Leptin is a key regulator of energy balance, food intake, and body weight.
The leptin receptor is expressed in various tissues, particularly the hypothalamus, where it mediates leptin's effects on appetite and metabolism.
Proper functioning of the leptin receptor is essential for maintaining normal body weight and energy homeostasis.
Dysfunctions in the leptin receptor pathway have been implicated in obesity and related metabolic disorders.
Recombinant human leptin, which mimics the structure and function of natural leptin, is a valuable tool for studying the leptin receptor and its signaling pathways.
Prism 6, a data analysis software, can be used to visualize and interpret the results of leptin receptor research.
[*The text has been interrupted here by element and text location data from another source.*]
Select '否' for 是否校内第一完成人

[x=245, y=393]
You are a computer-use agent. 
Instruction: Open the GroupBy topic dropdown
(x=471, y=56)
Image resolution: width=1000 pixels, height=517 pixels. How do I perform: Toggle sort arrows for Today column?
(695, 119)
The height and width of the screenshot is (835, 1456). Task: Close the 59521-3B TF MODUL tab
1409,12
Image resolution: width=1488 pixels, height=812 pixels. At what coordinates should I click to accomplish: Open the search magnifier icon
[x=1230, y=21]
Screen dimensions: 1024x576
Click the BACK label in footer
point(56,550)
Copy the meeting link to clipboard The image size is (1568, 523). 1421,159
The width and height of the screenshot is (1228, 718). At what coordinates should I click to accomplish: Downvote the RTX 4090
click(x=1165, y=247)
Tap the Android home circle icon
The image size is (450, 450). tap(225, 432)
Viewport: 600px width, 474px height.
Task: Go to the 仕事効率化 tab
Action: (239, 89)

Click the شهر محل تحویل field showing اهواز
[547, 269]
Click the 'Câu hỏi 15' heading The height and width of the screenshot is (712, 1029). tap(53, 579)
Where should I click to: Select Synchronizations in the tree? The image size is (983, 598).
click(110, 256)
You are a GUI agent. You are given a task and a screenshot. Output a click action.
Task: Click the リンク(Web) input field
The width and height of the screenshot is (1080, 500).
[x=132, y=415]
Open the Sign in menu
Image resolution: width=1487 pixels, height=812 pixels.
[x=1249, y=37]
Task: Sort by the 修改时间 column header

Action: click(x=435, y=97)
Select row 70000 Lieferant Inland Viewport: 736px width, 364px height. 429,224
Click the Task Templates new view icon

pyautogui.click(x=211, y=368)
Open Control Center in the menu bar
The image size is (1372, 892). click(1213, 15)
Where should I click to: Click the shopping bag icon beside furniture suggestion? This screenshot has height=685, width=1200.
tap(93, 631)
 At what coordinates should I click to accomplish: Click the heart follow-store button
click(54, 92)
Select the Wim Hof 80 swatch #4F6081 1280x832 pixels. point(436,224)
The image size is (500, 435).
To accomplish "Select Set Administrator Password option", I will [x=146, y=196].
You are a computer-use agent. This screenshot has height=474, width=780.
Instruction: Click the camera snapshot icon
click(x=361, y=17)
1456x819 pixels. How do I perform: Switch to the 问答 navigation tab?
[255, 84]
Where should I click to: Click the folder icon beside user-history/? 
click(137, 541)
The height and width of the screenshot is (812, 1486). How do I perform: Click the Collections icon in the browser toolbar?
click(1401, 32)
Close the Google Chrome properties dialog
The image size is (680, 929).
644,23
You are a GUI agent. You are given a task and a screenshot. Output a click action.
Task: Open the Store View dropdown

Leptin and LEPR antibodies are also commonly used to detect and quantify the expression of the leptin receptor in different cell types and tissues.
Cell culture experiments investigating the leptin receptor often utilize fetal bovine serum (FBS) as a growth supplement.
The Cell Counting Kit-8 (CCK-8) is a convenient method for assessing cell viability and proliferation in these experiments.
Additionally, the Bicinchoninic acid (BCA) protein assay kit can be used to measure the total protein content in cell lysates, which is important for normalizing experimental data.
The Hoechst 33258 dye is a fluorescent stain that can be used to visualize and quantify the nuclei of cells, providing insights into cellular processes related to the leptin receptor.
By incorporating these related terms, abbreviations, and experimental techniques, researchers can optimize their leptin receptor studies for enhanced reproducibility and accuracy, as highlighted by the Metadescription of PubCompare.ai.
This comprehensive understanding of the leptin receptor and its associated tools and methodologies can lead to more reliable and informative results in the pursuit of understanding obesity and related metabolic disorders.